**Task directions**
Every line below from the one with "Given: Go to SmartSuite home via logo" through the one with "895x539 pixels." should be retyped exactly, both ends included; no other lines and no pictures.

**Exercise input**
• • •
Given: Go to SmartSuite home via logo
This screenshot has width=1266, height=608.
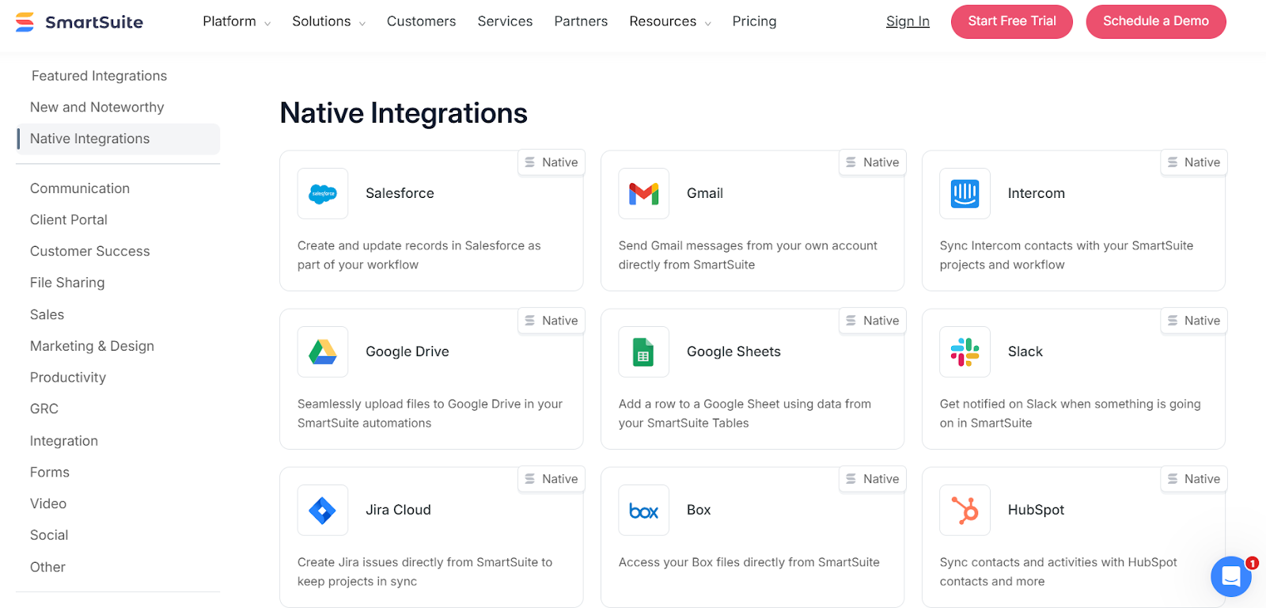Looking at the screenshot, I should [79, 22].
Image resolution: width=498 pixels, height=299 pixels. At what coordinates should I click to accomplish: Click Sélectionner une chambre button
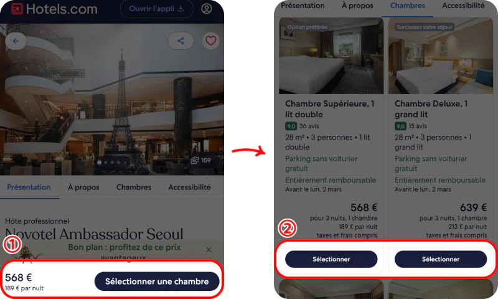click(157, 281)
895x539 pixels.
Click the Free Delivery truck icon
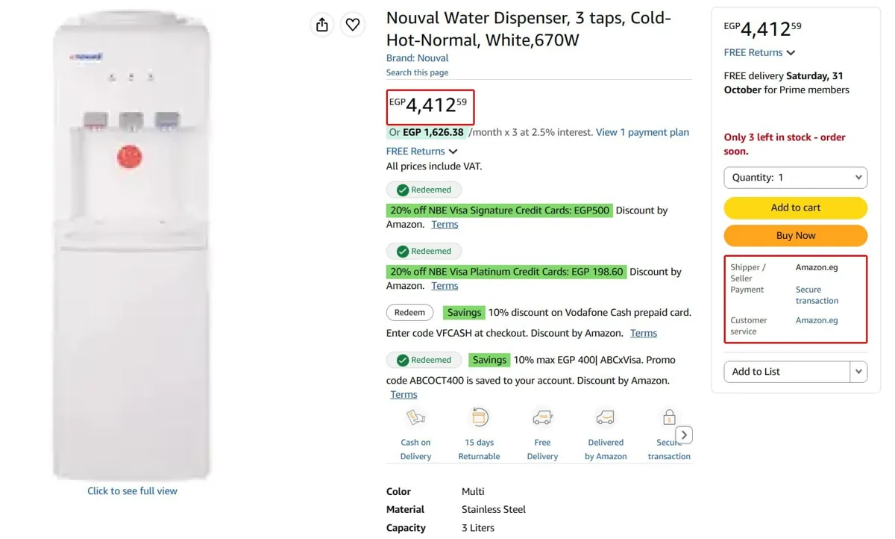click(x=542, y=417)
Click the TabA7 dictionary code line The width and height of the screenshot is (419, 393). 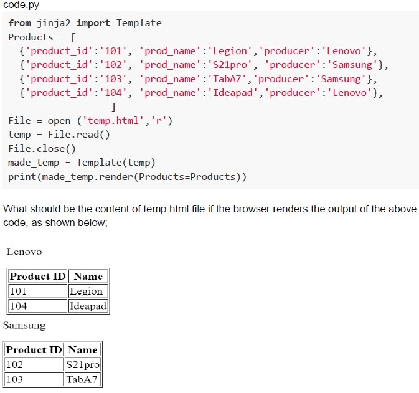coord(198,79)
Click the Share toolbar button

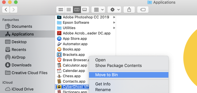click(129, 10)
• • •
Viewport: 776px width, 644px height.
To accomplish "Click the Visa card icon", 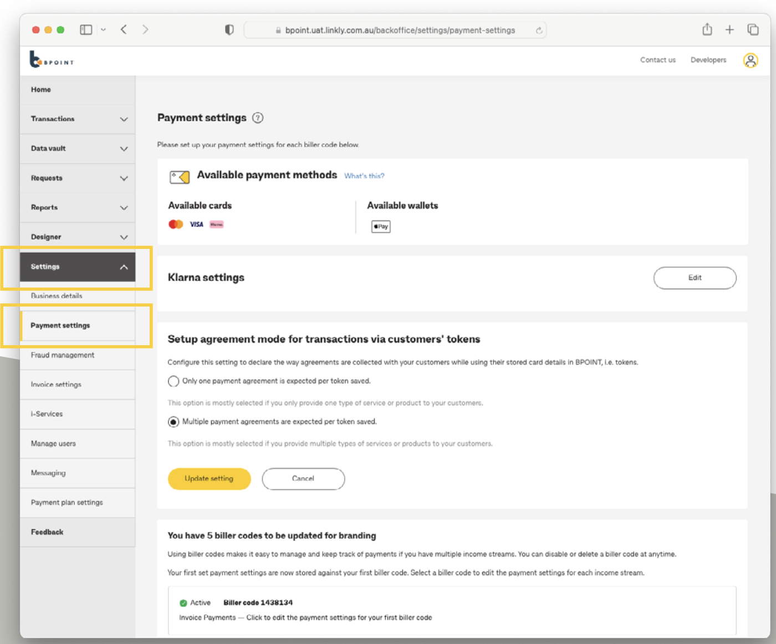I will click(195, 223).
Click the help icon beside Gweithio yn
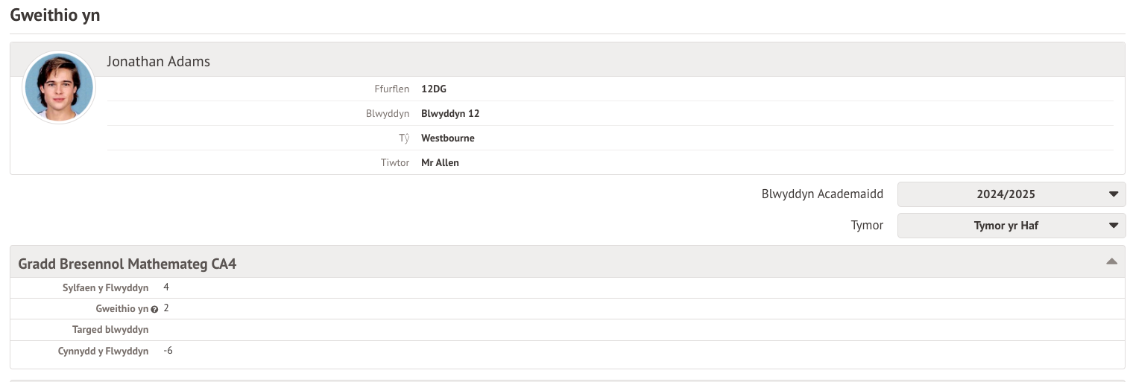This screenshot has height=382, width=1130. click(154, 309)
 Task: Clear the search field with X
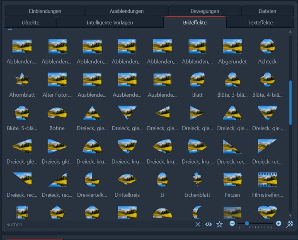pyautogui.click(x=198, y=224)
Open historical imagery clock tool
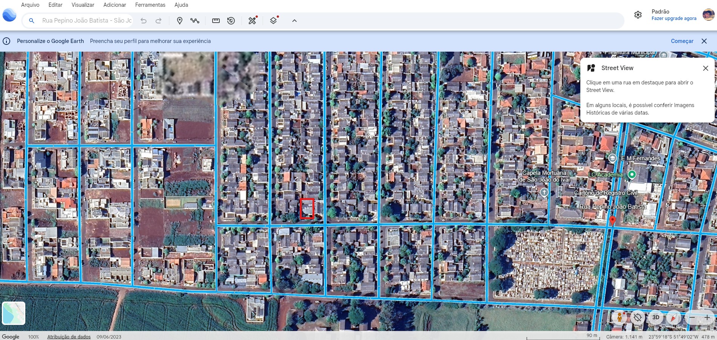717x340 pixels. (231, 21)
• • •
**Answer to this problem**
Given: Go to SmartSuite home via logo
This screenshot has width=1266, height=608.
Looking at the screenshot, I should [79, 22].
Image resolution: width=498 pixels, height=299 pixels. At what coordinates should I click to accomplish: Click Sélectionner une chambre button
click(157, 281)
895x539 pixels.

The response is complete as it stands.